Required tasks
1. In the MySQL indexing question below, rewrite the paragraph beginning "What is the optimal indexing strategy" and the three points that follow it as a short list, keeping their main facts.
2. Print everything in the MySQL indexing question below from "#Ordered by date_created" down to "on date_created, info_type.".
3. Proceed with the MySQL indexing question below, picking up from where it stops.

Based on a simple innodb mysql 5.6 database schema like this:
What is the optimal indexing strategy for querying the "info" table where most of the search criteria will be IN and BETWEEN conditions? Here are some constraints/info on the possible queries:
- The date_created range will always be a part of the queries (BETWEEN);
- The user_id and the info_category (JOIN) conditions are optional;
- The results can be ordered by either the date_created or the view_count fields;
Here are some example queries to be executed:
#Fetch 100 active info based on date_created, user and info_type.
#Ordered by date_created and offset 100000
SELECT i.id,
i.title,
i.view_count
FROM info i
WHERE i.date_created BETWEEN '2016-01-08 11:45:32' AND '2017-01-27 11:45:32'
AND i.info_type_id IN (1,2,3,23)
AND i.user_id IN (1,5,120,387,45023) #optional
AND i.id > 100000
AND i.date_deleted IS NULL
ORDER BY i.date_created DESC
LIMIT 100;
#Fetch 100 active info based on date_created, info_type.
#Ordered by view_count and offset 100000
SELECT i.id,
i.title,
i.view_count
FROM info i
WHERE i.date_created BETWEEN '2016-01-08 11:45:32' AND '2017-01-27 11:45:32'
AND i.info_type_id IN (1,2,3,23)
AND i.user_id IN (1,5,120,387,45023) #optional
AND i.id > 100000
AND i.date_deleted IS NULL
ORDER BY i.view_count DESC
LIMIT 100;
#Fetch 100 active info based on date_created, info_type, user and category.
#Ordered by view_count and offset 100000
SELECT i.id,
i.title,
i.view_count
FROM info i
JOIN info_category ic on ic.info_id = i.id AND ic.category_id IN (1,2,3,4,10)
WHERE i.date_created BETWEEN '2016-01-28 11:45:32' AND '2017-01-27 11:45:32'
AND i.info_type_id IN (1,2,3,23)

Data supplied
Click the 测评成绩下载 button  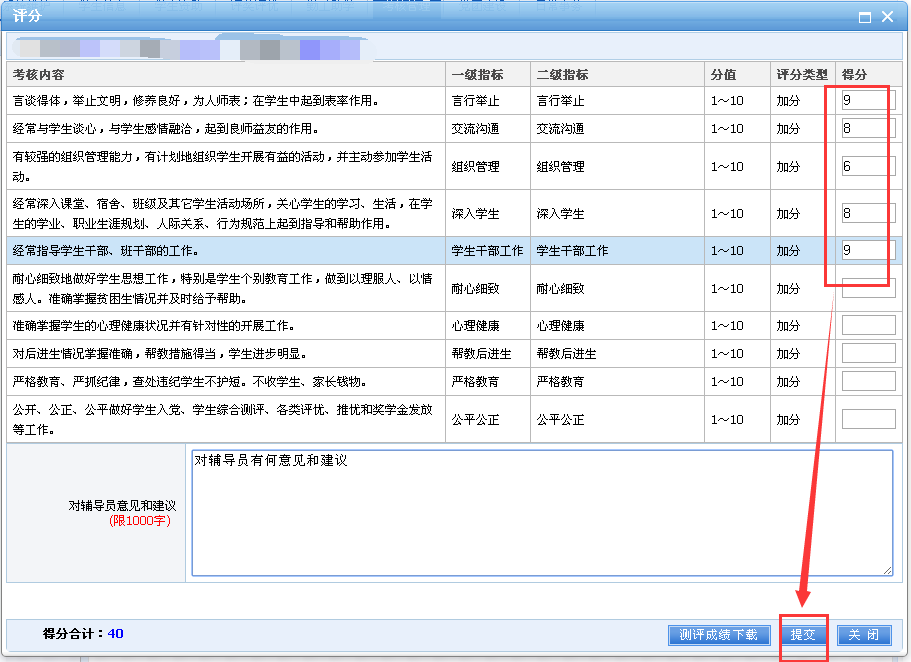719,635
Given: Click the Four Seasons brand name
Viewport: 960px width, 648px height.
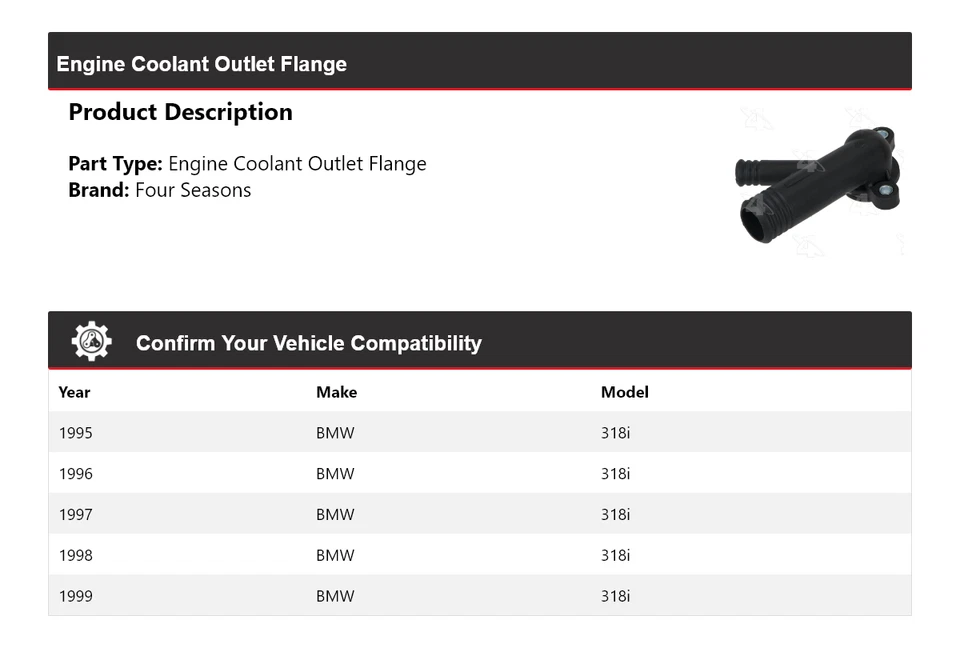Looking at the screenshot, I should point(193,190).

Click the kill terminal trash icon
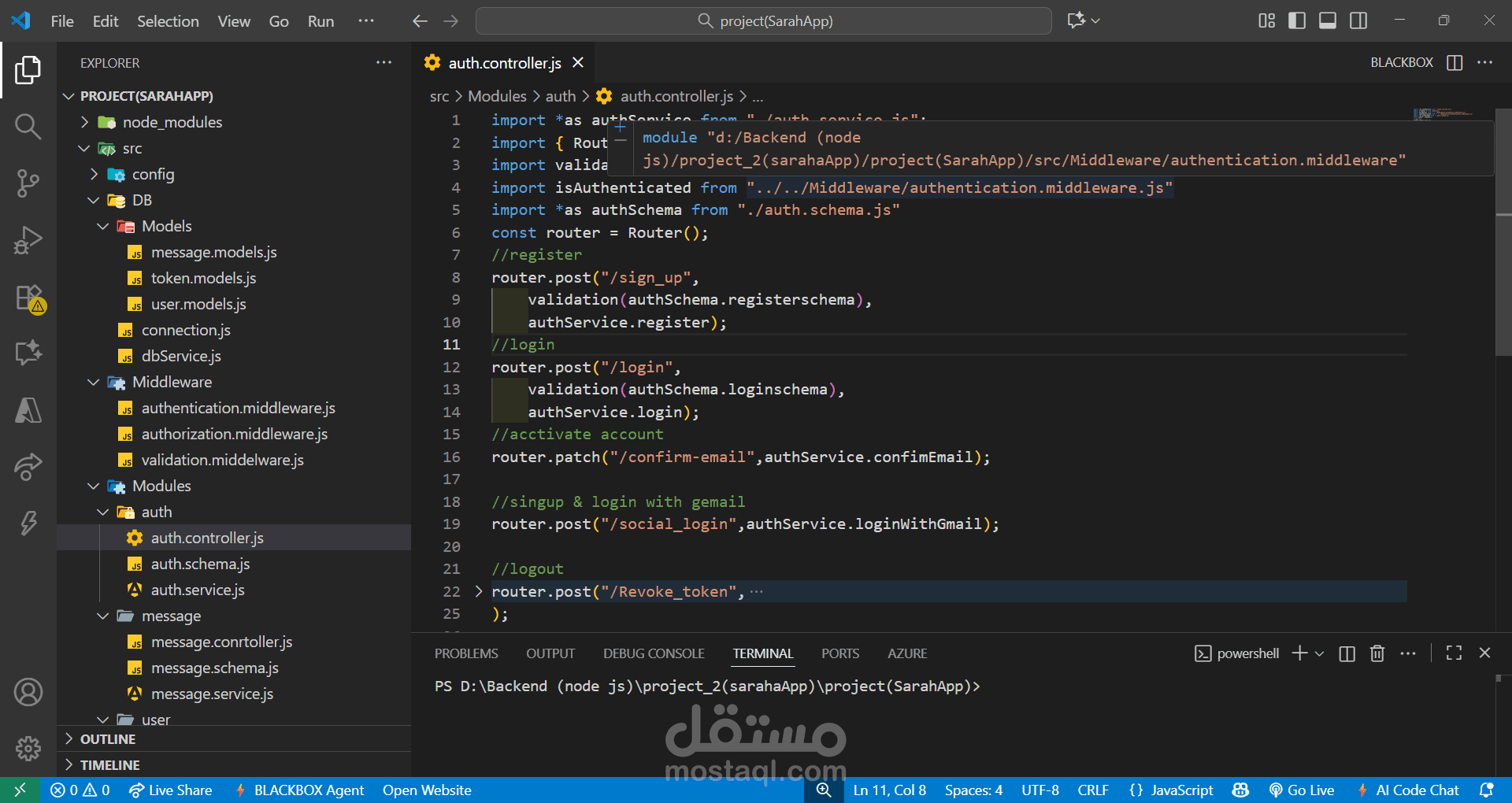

Task answers
1.
- Goal: find the best indexing strategy for querying the "info" table, where most search criteria are IN and BETWEEN conditions.
- Every query includes a BETWEEN range on date_created.
- Conditions on user_id and info_category (JOIN) are optional.
- Results are ordered by either date_created or view_count.

2.
#Ordered by date_created and offset 100000
SELECT i.id,
i.title,
i.view_count
FROM info i
WHERE i.date_created BETWEEN '2016-01-08 11:45:32' AND '2017-01-27 11:45:32'
AND i.info_type_id IN (1,2,3,23)
AND i.user_id IN (1,5,120,387,45023) #optional
AND i.id > 100000
AND i.date_deleted IS NULL
ORDER BY i.date_created DESC
LIMIT 100;
#Fetch 100 active info based on date_created, info_type.

3.
AND i.user_id IN (1,5,120,387,45023) #optional
AND i.id > 500000
AND i.date_deleted IS NULL
GROUP BY i.id
ORDER BY i.view_count DESC
LIMIT 100;
Here is the schema creation sql:
--
-- Schema test
--
DROP SCHEMA IF EXISTS `test` ;
CREATE SCHEMA IF NOT EXISTS `test` DEFAULT CHARACTER SET utf8 COLLATE utf8_general_ci ;
SHOW WARNINGS;
--
-- Set default database
--
USE test;
--
-- Definition for table info_type
--
DROP TABLE IF EXISTS info_type;
CREATE TABLE info_type (
id tinyint(1) UNSIGNED NOT NULL AUTO_INCREMENT,
name varchar(20) NOT NULL,
PRIMARY KEY (id)
)
ENGINE = INNODB
CHARACTER SET utf8
COLLATE utf8_general_ci;
--
-- Definition for table category
--
DROP TABLE IF EXISTS category;
CREATE TABLE category (
id int(10) UNSIGNED NOT NULL AUTO_INCREMENT,
name varchar(20) NOT NULL,
PRIMARY KEY (id)
)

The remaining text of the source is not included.